* [GOAL] Quote the listing below word for word, starting at the line that contains "Given: Click the red Japan marker" and ending at the end of the listing. Leave the pictures out of your answer.

* [INPUT MATERIAL]
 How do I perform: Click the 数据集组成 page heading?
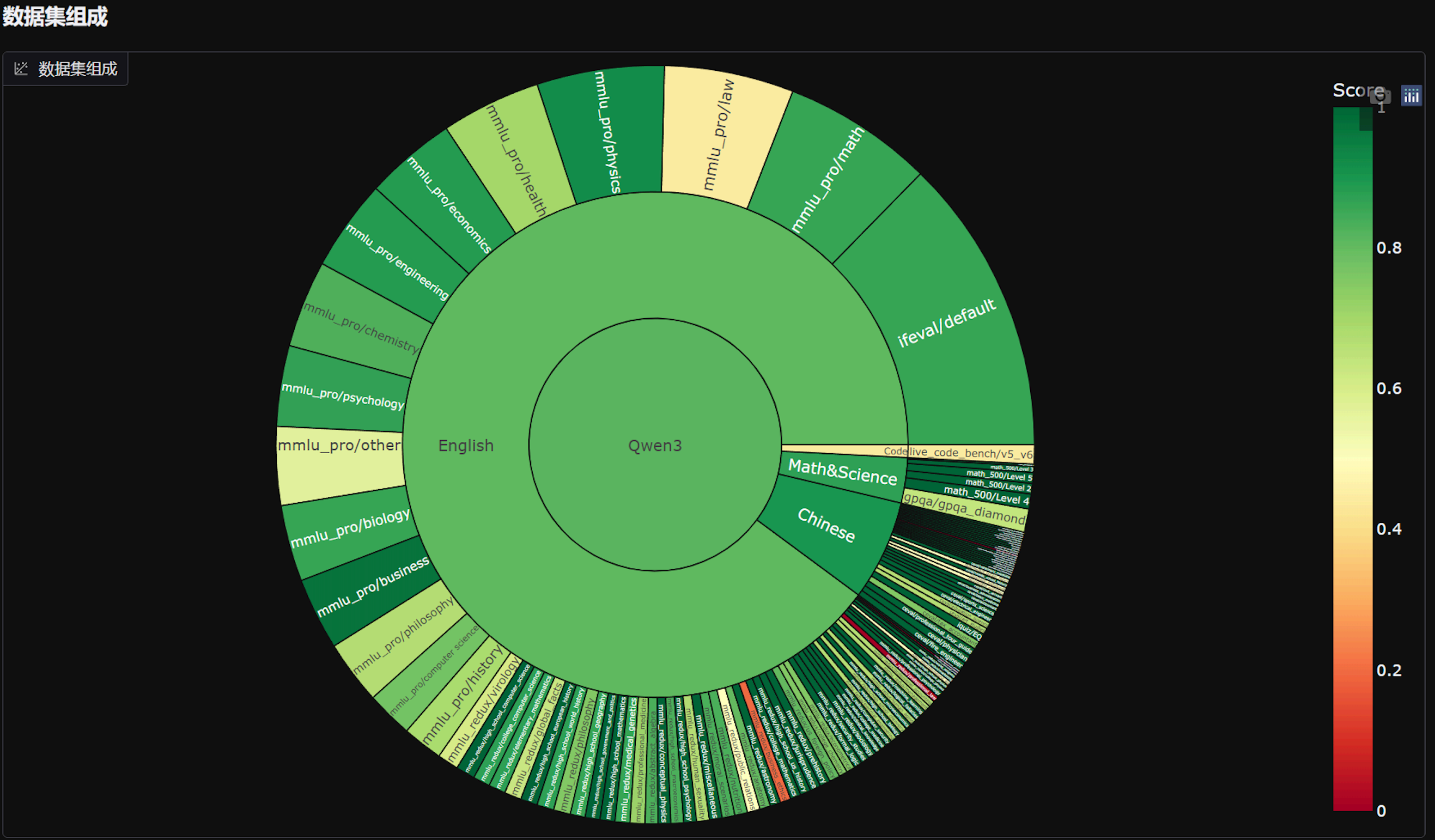[55, 16]
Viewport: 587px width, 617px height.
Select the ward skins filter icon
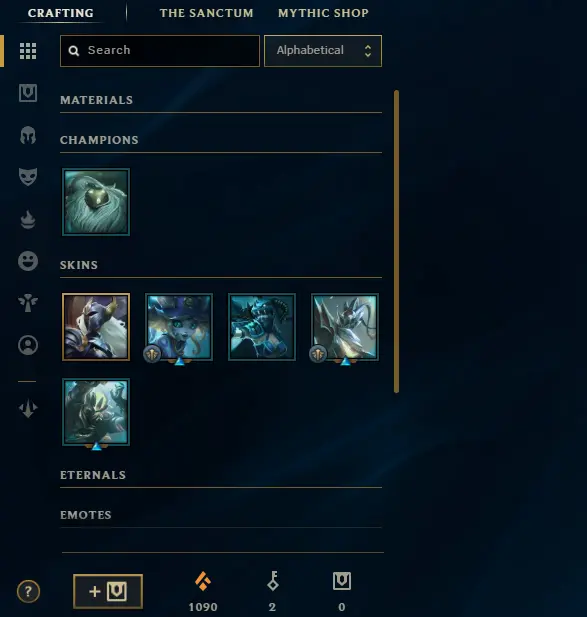28,303
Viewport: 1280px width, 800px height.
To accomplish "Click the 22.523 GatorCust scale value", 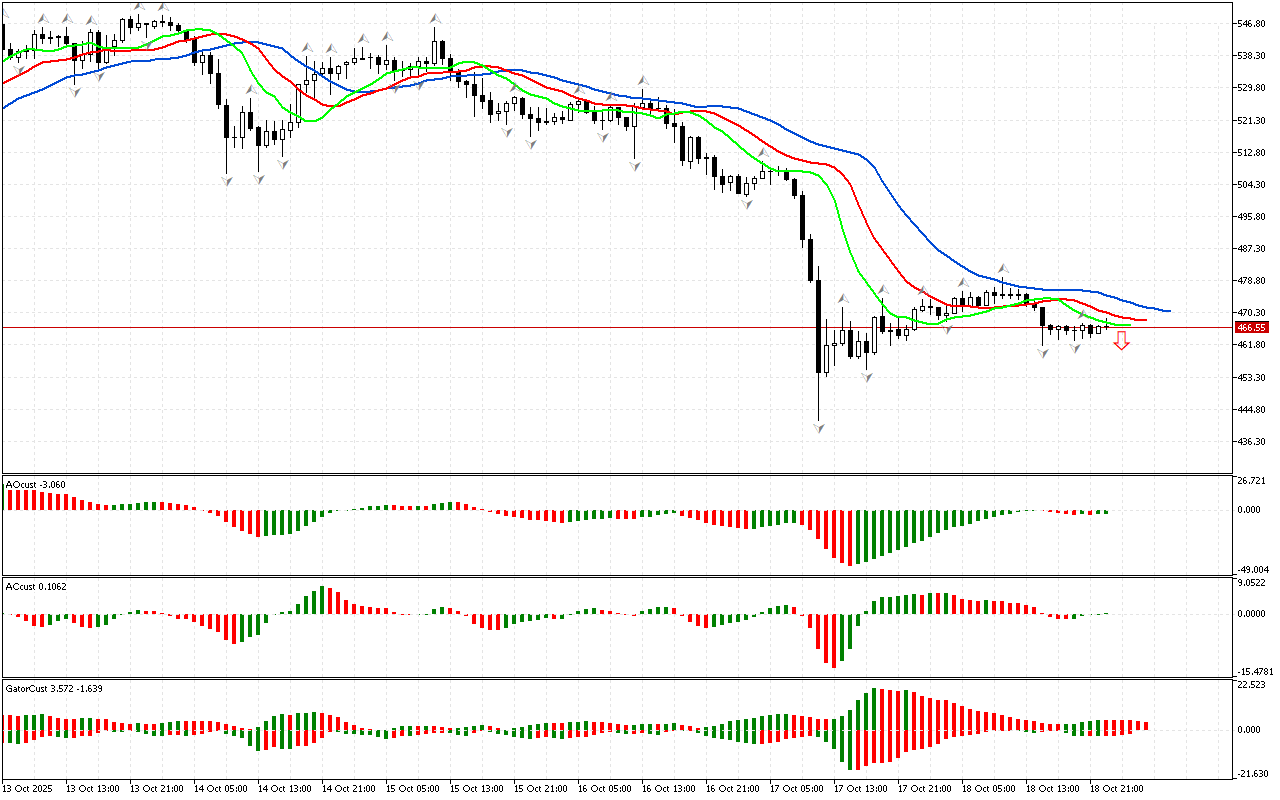I will point(1252,685).
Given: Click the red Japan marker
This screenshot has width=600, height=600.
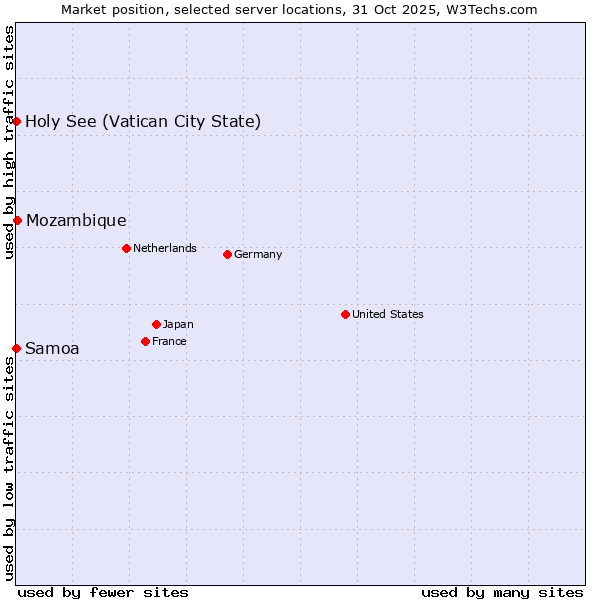Looking at the screenshot, I should [x=156, y=324].
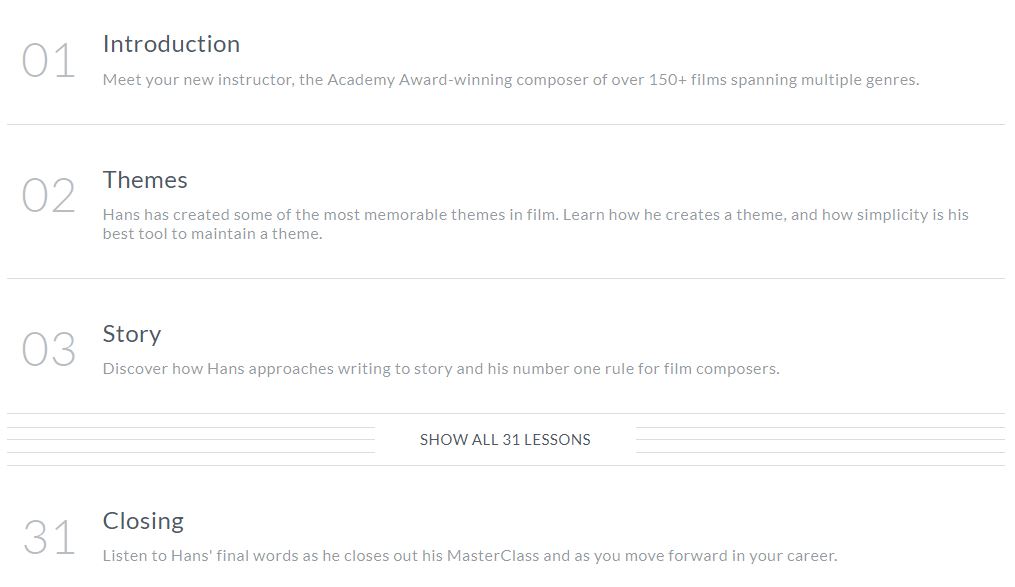The image size is (1015, 587).
Task: Open the Themes lesson title
Action: tap(145, 180)
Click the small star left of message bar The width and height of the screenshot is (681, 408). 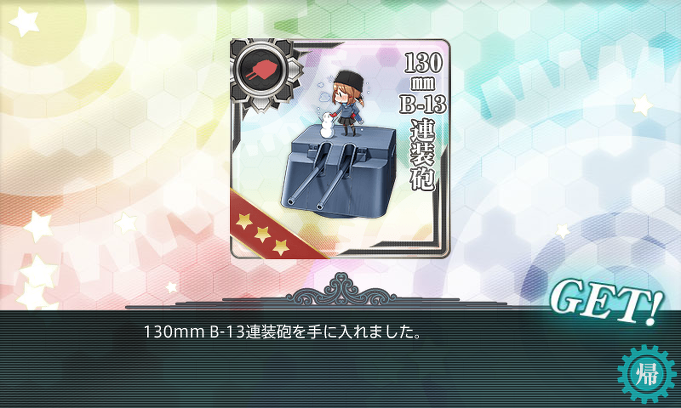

* [EXERCISE RESPONSE]
Given: Click the red Japan marker
This screenshot has width=600, height=600.
Looking at the screenshot, I should [x=156, y=324].
The image size is (1015, 587).
Task: Open the Themes lesson title
Action: tap(145, 180)
Click the small star left of message bar The width and height of the screenshot is (681, 408). 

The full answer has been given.